→ WHAT THE TASK REQUIRES
Please print the lines from the very first one up to and including the line with "Looking at the screenshot, I should [x=89, y=65].", reproducing each one without any change.

→ GIVEN INFORMATION

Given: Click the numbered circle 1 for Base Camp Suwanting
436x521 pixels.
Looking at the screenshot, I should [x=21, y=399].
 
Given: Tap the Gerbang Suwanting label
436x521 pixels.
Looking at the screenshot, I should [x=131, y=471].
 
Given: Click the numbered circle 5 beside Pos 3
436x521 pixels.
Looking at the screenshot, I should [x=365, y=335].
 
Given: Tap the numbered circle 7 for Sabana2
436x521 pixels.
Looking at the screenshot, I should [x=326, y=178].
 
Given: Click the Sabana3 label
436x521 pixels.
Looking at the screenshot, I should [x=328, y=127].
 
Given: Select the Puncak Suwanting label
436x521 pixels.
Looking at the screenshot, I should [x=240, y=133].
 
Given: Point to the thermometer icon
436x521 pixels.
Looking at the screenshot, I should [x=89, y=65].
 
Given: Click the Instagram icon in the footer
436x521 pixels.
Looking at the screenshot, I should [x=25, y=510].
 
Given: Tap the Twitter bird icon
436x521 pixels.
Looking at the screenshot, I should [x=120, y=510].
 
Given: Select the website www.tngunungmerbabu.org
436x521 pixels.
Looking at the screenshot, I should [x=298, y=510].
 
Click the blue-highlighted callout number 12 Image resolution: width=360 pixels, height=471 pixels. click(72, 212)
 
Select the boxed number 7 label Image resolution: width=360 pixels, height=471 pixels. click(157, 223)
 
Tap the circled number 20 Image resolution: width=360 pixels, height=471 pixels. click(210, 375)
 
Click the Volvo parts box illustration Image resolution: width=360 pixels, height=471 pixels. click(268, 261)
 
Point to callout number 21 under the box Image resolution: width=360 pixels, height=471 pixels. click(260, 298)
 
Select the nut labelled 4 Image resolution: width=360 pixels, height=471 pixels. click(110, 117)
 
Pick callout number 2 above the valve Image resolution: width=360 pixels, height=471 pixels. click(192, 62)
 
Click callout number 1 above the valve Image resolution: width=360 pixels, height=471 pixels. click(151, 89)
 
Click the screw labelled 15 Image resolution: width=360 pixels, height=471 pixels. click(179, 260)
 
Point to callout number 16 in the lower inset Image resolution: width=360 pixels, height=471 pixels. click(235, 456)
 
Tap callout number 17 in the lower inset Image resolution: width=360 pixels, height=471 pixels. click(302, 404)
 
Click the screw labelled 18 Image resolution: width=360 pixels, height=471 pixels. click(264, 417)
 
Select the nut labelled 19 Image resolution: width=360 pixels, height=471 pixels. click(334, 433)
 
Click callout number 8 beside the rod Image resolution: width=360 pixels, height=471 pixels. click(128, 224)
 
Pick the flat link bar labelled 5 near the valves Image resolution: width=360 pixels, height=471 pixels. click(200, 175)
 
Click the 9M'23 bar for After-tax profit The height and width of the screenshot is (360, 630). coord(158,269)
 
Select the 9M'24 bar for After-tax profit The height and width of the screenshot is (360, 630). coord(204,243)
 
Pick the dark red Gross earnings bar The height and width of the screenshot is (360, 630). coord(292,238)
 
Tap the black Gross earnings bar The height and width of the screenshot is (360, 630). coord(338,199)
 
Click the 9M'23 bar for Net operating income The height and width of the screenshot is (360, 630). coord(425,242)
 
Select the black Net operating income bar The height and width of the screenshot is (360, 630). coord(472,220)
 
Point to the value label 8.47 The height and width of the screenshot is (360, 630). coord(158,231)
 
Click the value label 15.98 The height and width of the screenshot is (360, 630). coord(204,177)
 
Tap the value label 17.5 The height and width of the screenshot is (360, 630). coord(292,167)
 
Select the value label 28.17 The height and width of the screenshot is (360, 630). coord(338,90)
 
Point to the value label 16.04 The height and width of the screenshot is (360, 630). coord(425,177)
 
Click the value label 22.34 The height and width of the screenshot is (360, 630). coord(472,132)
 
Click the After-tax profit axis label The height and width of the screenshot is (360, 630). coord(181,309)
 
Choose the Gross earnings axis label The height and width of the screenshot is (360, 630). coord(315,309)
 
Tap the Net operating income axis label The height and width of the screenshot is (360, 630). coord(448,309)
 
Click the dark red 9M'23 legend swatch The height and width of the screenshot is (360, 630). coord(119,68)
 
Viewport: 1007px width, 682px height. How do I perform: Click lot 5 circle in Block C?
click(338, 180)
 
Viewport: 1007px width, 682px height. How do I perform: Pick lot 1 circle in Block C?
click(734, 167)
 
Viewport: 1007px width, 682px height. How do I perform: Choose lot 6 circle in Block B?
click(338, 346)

→ OUTPUT OF THE TASK
Given: Click the numbered circle 1 for Base Camp Suwanting
436x521 pixels.
Looking at the screenshot, I should [x=21, y=399].
 
Given: Tap the Gerbang Suwanting label
436x521 pixels.
Looking at the screenshot, I should [x=131, y=471].
 
Given: Click the numbered circle 5 beside Pos 3
436x521 pixels.
Looking at the screenshot, I should [x=365, y=335].
 
Given: Tap the numbered circle 7 for Sabana2
436x521 pixels.
Looking at the screenshot, I should [x=326, y=178].
 
Given: Click the Sabana3 label
436x521 pixels.
Looking at the screenshot, I should [x=328, y=127].
 
Given: Select the Puncak Suwanting label
436x521 pixels.
Looking at the screenshot, I should [x=240, y=133].
 
Given: Point to the thermometer icon
436x521 pixels.
Looking at the screenshot, I should [x=89, y=65].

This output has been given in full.